Sales related to the delivery of gas or electricity are generally recorded when service is rendered or energy is delivered to customers. However, the determination of sales is based on reading customers' meters, which occurs systematically throughout the month. At the end of each month, an estimate is made of the amount delivered to the customer after the date of the last meter reading and recorded as unbilled revenue. The unbilled revenue is calculated each month based on estimated customer usage, weather factors, line losses and applicable customer rates.

Trading Activities

Transactions carried out in connection with trading activities that meet the definition of a derivative under SFAS No. 133, "Accounting for Derivative and Hedging Activities" (SFAS 133) are accounted for under the mark-to-market method of accounting. Through October 2002, these contracts were accounted for under Emerging Issues Task Force Issue (EITF) No. 98-10, "Accounting for Contracts Involved in Energy Trading and Risk Management Activities" (EITF No. 98-10) which also required the use of the mark-to-market method. See Note 2 for further discussion regarding changes in the accounting for energy trading contracts in 2002. Under SFAS 133, our energy commodity trading contracts, including both physical transactions and financial instruments, are recorded net in sales at fair value and shown on our Consolidated Balance Sheets as Price Risk Management Assets and Price Risk Management Liabilities. As part of the valuation of our portfolio, we value our credit risks associated with the financial condition of counterparties and the time value of money. We use quoted market prices from published sources or comparable transactions in liquid markets to value our contracts. If actively quoted market prices are not readily available, we contact brokers or other external sources or use comparable transactions to obtain current values of our contracts. When market prices are not readily available or determinable, certain contracts are valued at fair value using an alternate approach such as model pricing. In addition, the market prices or fair values used in determining the value of our portfolio are our best estimates utilizing information such as historical volatility and the potential impact on market prices of liquidating our positions in an orderly manner over a reasonable period of time under current market conditions. When the market value of the portfolio changes (primarily due to the effect of price changes, newly originated transactions and the settlement of existing transactions), the change is immediately recognized as a gain or loss. We record the resulting unrealized gains or losses as Price Risk Management Assets or Price Risk Management Liabilities, respectively.

Weather Derivatives

As part of our wholesale energy trading business, we historically entered into weather derivative contracts. However, due to our decision to exit this business, we no longer enter into these types of transactions. We accounted for our weather derivatives in accordance with EITF No. 99-2, "Accounting for Weather Derivatives." This standard requires that weather derivatives entered into for trading or speculative activities be accounted for at fair value, with subsequent changes in fair value reported in earnings.
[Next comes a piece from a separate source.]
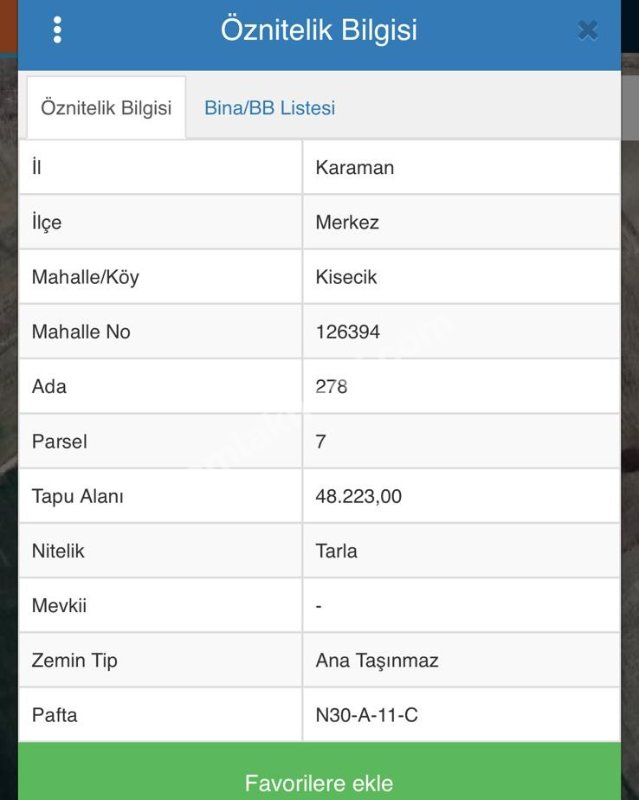Image resolution: width=639 pixels, height=800 pixels.
Task: Select the Öznitelik Bilgisi tab
Action: (106, 108)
        Our utility business also uses weather derivatives to offset inherent weather risks, but not for trading or speculative purposes. EITF No. 99-2 requires that we account for these weather derivatives by recording an asset or liability for the difference between the actual and expected weather in the period (in cooling or heating degree days) multiplied by the contract price.

78



Funds on Deposit

Funds that we have on deposit with counterparties consist primarily of margin requirements related to commodity swaps and futures contracts. Pursuant to individual contract terms with counterparties, deposit amounts required will vary with changes in market prices, credit provisions and various other factors. These are identified as Funds on Deposit in our Consolidated Balance Sheets. Interest is earned on most funds on deposit. We also hold funds on deposit from counterparties in the same manner. These are identified as Customer Funds on Deposit in our Consolidated Balance Sheets.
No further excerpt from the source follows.